EIF4A3-negatively driven circular RNA β-catenin (circβ-catenin) promotes colorectal cancer progression via miR-197-3p/CTNND1 regulatory axis

• Published in: British journal of cancer Vol. 130; no. 9; pp. 1517 - 1528
• Main Authors: Deng, Li-Qiang, Shi, Chuan-Jian, Zhou, Shu-Ting, Zeng, Wei-Qiang, Xian, Yan-Fang, Wang, Yu-Yan, Fu, Wei-Ming, Lin, Han-Li, Liu, Wei, Zhang, Jin-Fang
• Format: Journal Article
• Language: English
• Published: London Nature Publishing Group UK 18.05.2024
• Subjects: 631/67/1857; 631/67/395; Biomedical and Life Sciences; Biomedicine; Cancer Research; Drug Resistance; Epidemiology; Molecular Medicine; Oncology
• ISSN: 0007-0920; 1532-1827; 1532-1827
• DOI: 10.1038/s41416-024-02612-y

Background Circβ-catenin, our first reported circRNA, has been reported to mediate tumorigenesis in various cancers.
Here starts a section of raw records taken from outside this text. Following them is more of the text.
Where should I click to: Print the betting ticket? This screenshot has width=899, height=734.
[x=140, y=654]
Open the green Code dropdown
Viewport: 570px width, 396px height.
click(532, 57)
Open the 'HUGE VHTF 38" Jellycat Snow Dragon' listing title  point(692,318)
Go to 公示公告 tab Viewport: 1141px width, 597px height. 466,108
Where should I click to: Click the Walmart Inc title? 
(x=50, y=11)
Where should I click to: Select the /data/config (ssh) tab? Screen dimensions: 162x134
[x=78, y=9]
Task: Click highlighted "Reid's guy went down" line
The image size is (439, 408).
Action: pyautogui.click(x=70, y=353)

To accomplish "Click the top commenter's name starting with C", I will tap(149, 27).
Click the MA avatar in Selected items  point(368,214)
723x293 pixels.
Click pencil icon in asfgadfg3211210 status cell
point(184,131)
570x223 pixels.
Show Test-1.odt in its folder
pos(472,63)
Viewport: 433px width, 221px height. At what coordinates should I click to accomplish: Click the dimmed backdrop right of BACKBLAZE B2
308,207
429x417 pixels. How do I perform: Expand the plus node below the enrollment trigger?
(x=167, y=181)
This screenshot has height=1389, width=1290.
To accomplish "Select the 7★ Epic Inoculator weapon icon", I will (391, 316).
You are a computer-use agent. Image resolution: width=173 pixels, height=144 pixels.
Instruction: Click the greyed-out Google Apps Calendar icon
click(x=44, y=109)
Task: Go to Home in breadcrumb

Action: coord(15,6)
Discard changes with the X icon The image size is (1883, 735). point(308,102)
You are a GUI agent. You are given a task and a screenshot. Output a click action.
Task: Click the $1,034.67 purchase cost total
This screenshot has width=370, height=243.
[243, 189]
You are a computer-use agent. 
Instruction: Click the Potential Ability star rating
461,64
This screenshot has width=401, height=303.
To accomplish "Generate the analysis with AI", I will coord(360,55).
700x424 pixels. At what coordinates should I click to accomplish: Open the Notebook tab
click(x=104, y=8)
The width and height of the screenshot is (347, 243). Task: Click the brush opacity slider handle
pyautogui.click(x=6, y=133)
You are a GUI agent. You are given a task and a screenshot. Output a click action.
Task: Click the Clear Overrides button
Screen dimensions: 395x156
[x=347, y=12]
However, its biological functions and underlying mechanisms in colorectal cancer (CRC) remain unknown. Methods The qRT-PCR examination was used to detect the expression of circβ-catenin, miR-197-3p, and CTNND1 in cells and human tissues. Western blot was conducted to detect the protein expression levels. The biological function of circβ-catenin was verified by MTT, colony formation, wound healing, and transwell assays. The in vivo effects of circβ-catenin were verified by nude mice xenograft and metastasis models. The regulatory network of circβ-catenin/miR-197-3p/CTNND1 was confirmed via dual-luciferase reporter and RIP assays. Results In the present study, circβ-catenin was found to promote CRC cell proliferation and metastasis in vitro and in vivo. Mechanistically, circβ-catenin served as miRNA decoy to directly bind to miR-197-3p, then antagonized the repression of the target gene CTNND1, and eventually promoted the malignant phenotype of CRC. More interestingly, the inverted repeated Alu pairs termed AluJb1/2 and AluY facilitated the biogenesis of circβ-catenin, which could be partially reversed by EIF4A3 binding to Alu element AluJb2. Conclusions Our findings illustrated a novel mechanism of circβ-catenin in modulating CRC tumorigenesis and metastasis, which provides a potential therapeutic target for CRC patients.